Nothing outside the range below should be printed. Output exactly the lines from the line with "The width and height of the screenshot is (1456, 819)." to the line with "Screen dimensions: 1204x1000", both included.

(Beginning of Provided data)

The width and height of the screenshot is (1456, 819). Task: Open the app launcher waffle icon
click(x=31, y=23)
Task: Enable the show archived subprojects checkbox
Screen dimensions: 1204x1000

(End of Provided data)
(Beginning of Provided data)

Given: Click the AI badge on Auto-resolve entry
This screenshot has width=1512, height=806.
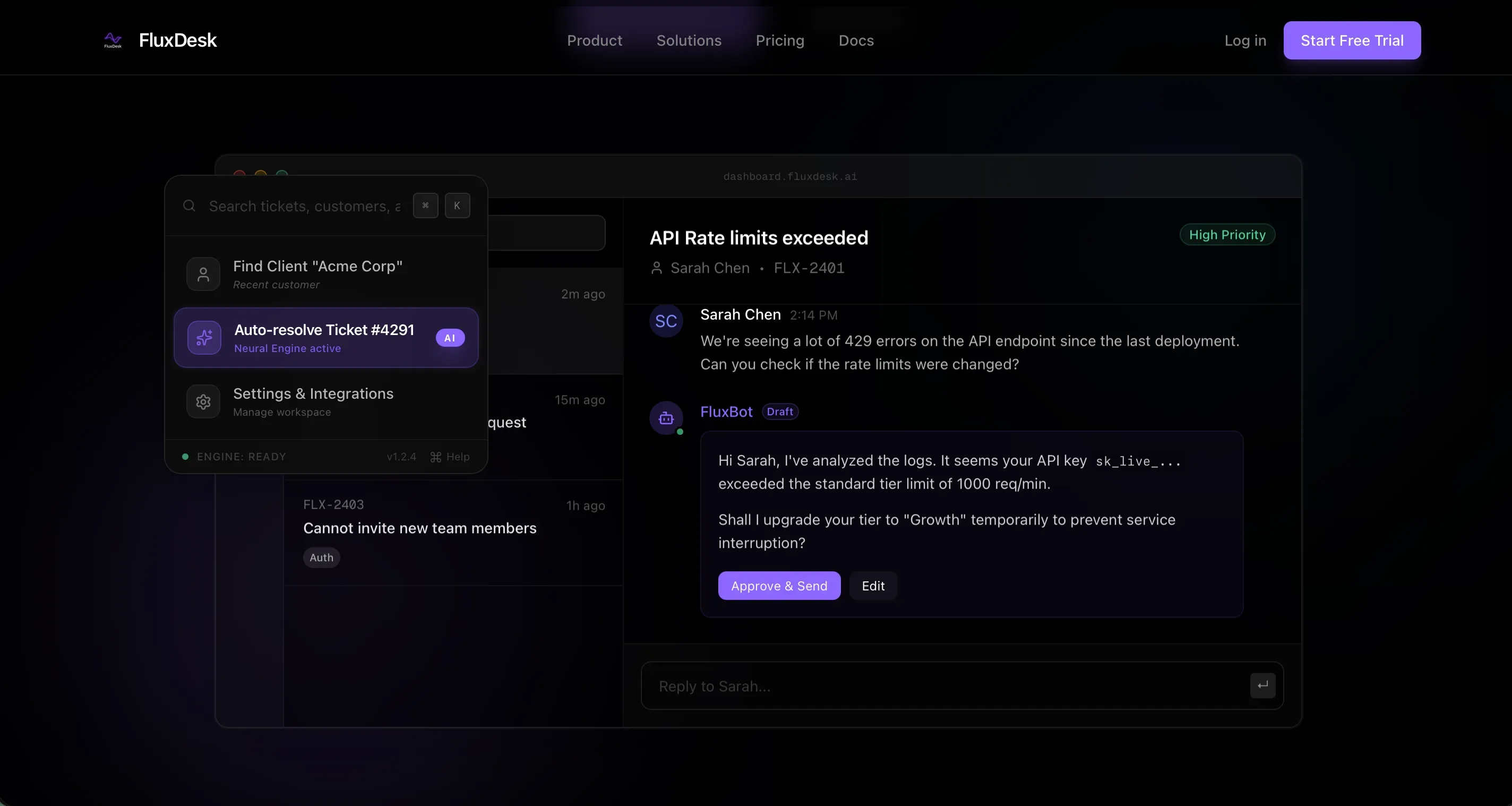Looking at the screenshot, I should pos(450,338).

(End of Provided data)
(Beginning of Provided data)

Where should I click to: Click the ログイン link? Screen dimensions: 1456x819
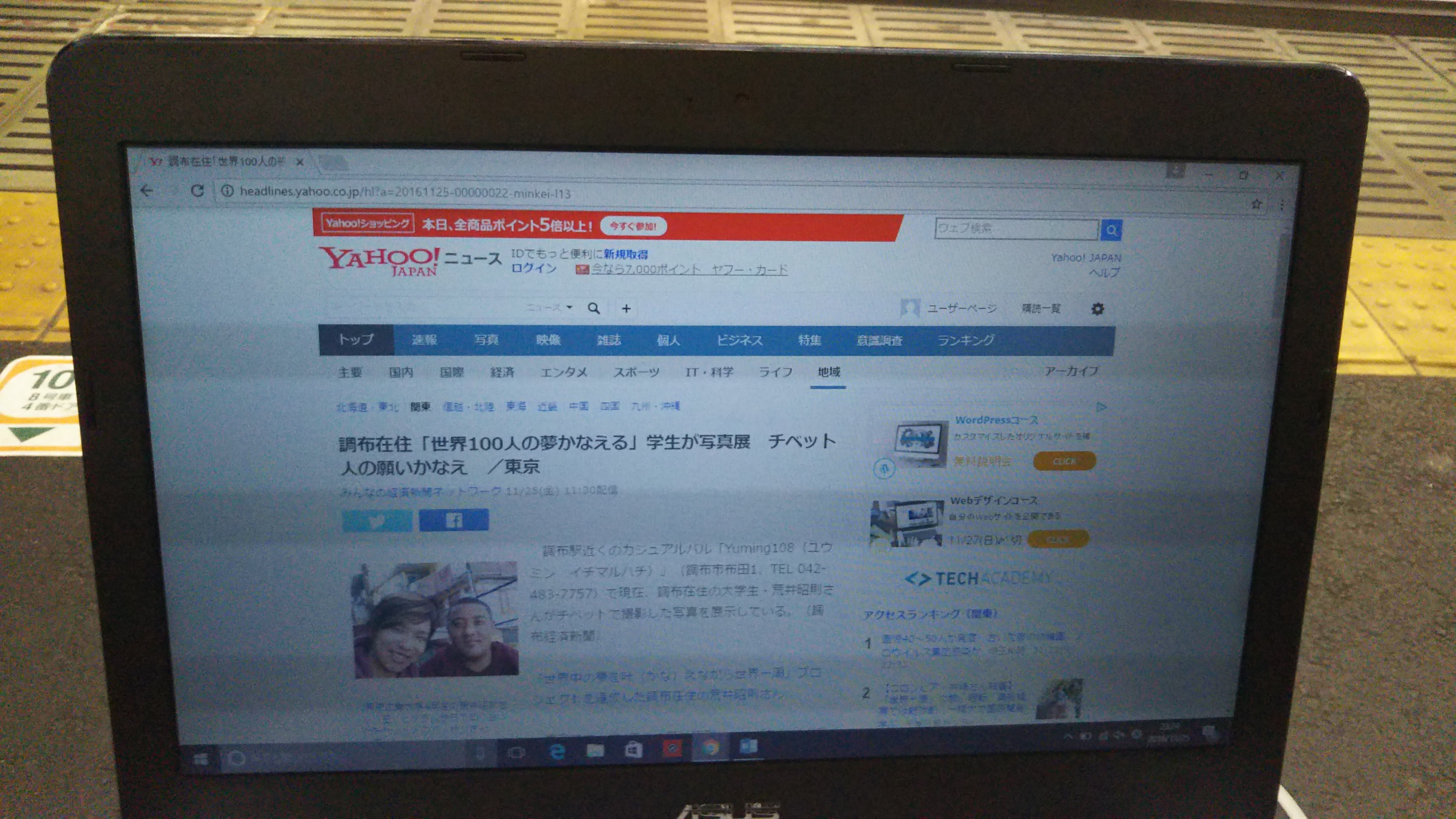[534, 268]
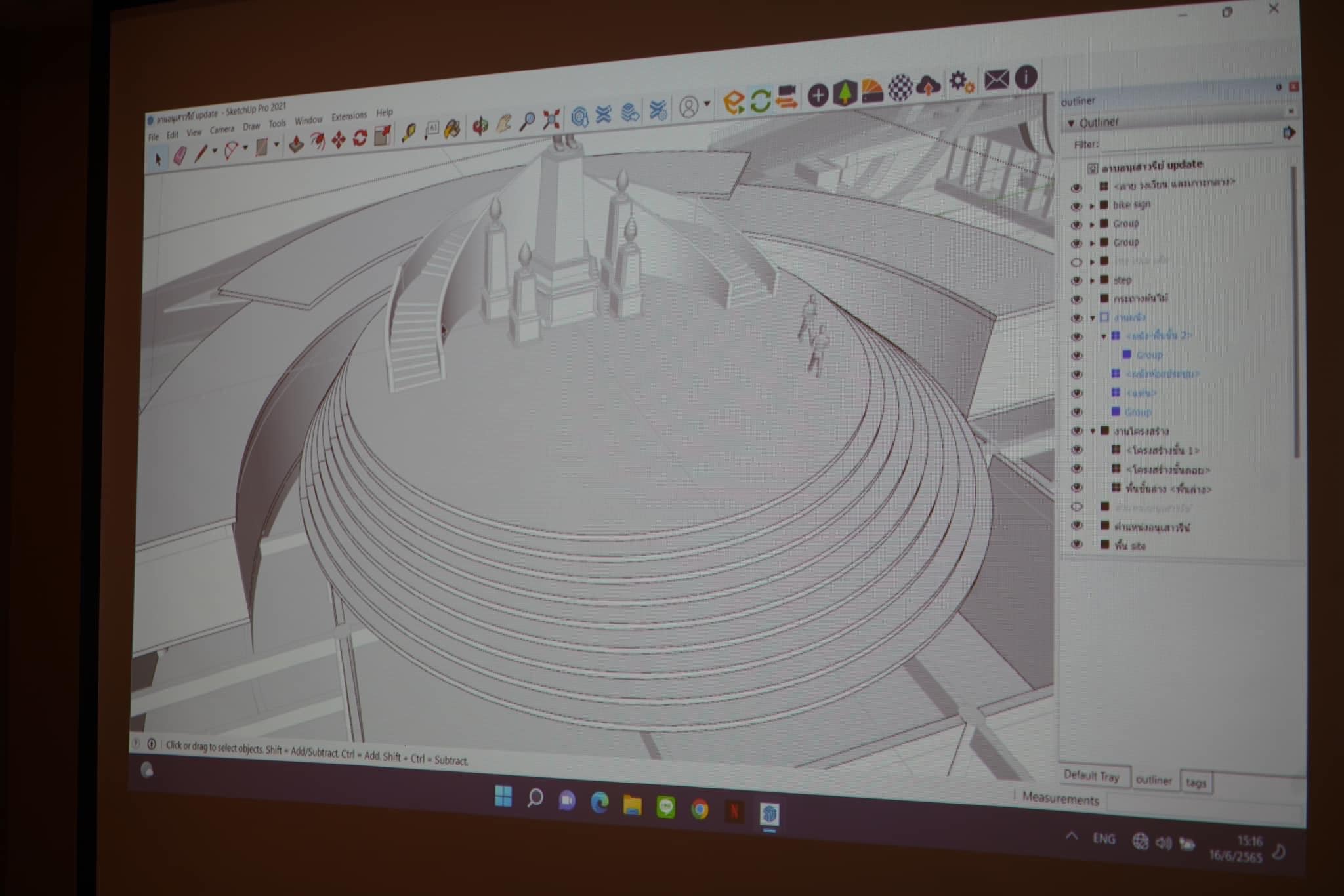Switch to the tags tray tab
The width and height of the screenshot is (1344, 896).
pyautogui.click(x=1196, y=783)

(End of Provided data)

■ Solution for this problem:
The width and height of the screenshot is (1456, 819). Task: Open the app launcher waffle icon
click(x=31, y=23)
Task: Enable the show archived subprojects checkbox
Screen dimensions: 1204x1000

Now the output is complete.